┌─ Data to process
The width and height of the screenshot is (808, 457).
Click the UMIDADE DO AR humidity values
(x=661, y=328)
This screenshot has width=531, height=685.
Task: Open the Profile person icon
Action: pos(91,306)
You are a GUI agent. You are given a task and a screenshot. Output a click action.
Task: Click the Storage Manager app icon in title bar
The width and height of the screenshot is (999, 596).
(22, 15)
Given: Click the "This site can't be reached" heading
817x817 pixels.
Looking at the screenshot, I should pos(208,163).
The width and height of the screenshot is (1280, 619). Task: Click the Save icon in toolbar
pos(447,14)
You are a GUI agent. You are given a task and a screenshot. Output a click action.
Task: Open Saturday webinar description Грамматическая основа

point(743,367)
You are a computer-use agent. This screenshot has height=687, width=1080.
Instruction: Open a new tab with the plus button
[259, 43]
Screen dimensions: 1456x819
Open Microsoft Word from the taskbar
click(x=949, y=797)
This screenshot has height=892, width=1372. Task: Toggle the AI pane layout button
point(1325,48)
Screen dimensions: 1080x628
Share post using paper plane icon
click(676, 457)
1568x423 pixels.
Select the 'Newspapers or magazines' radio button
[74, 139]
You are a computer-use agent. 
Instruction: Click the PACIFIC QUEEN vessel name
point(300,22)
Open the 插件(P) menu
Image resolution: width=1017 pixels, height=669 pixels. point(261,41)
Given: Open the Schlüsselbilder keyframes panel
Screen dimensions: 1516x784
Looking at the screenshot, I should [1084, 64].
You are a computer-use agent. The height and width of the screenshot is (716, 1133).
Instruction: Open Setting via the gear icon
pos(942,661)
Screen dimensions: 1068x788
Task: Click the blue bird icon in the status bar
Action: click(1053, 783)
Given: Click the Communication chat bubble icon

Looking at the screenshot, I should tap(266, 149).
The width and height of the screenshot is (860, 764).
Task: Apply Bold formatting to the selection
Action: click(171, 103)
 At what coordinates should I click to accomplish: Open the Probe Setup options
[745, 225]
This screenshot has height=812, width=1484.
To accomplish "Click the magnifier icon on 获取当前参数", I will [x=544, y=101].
└─
### What is asked
Pick out every line in the entries above that contains the word "Instruction", and copy each of those lines in full.

### Expected answer
Instruction: Open a new tab with the plus button
Instruction: Click the PACIFIC QUEEN vessel name
Instruction: Open Setting via the gear icon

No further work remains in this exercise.